One might think, then, that those unemployed people would be treated well, their sacrifice noted and rewarded, by centre-right governments. Quite the contrary.

Despite significant increases under the last Labour Government, the core unemployment benefit, Jobseeker Support, is just $360 a week for a single adult, who might get another $100 a week in Accommodation Supplement. Given rents are still sky-high, this person could easily be left with under $200 a week to pay equally extortionate power, grocery and other bills.

It’s not much of a life. It’s now how you treat someone you respect. And National has no plans to improve it.

Indeed our “wealthy and sorted” prime minister once infamously described struggling New Zealanders as“bottom feeders”. In online comments sections, right-wingers often disparage the unemployed in similar terms.

In their defence, centre-right politicians sometimes claim that, although a brief bout of joblessness is a necessary evil, they don’t want anyone to be long-term unemployed. But this is something of a fantasy: in September 2025, for instance, over 20,000 people had been unemployed for over a year.

And even short-term job loss can leave deep scars. Motu research has found that New Zealanders made redundant are, five years later, earning up to one-fifth less than their peers.

The wider solution, surely, is to invest more in training and work-readiness initiatives for the unemployed, so that when jobs do become available, people can move into them as quickly as possible. The average developed country spends twice as much as New Zealand does on such schemes.

Underlying such investments would be a political commitment to keeping unemployment as low as is feasible – perhaps just 2-3%, virtually all of it short-term, with long-term joblessness all but eliminated. Any inflationary pressures could be handled by giving state agencies a wider range of tools to curb price rises.

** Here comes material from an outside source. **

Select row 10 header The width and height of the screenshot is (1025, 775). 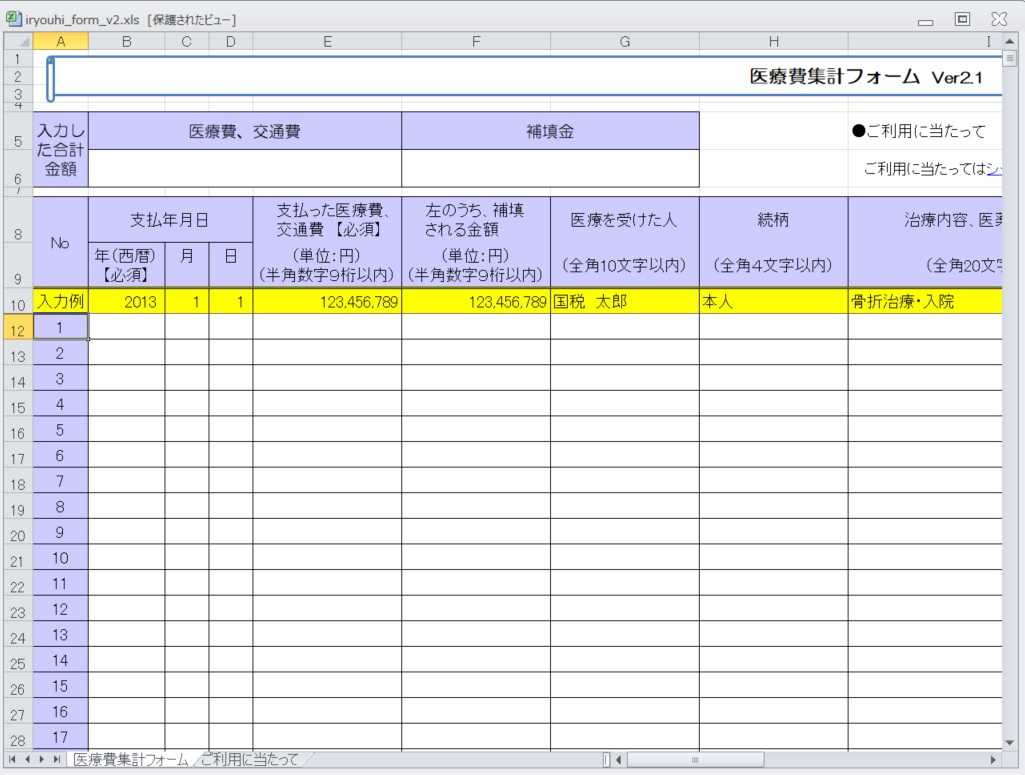point(18,302)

And for the – hopefully brief – period that people spent out of work, we could ensure their income was sufficient to allow them to live with dignity. Research suggests that in countries that combine strong work-readiness investments with higher benefits, people spend less time on welfare than they do in countries with weaker skills programmes and lower benefits.

A different system, in short, would benefit us all – and represent a less hypocritical way to treat people whose position is often a function not of individual choice but of economic forces.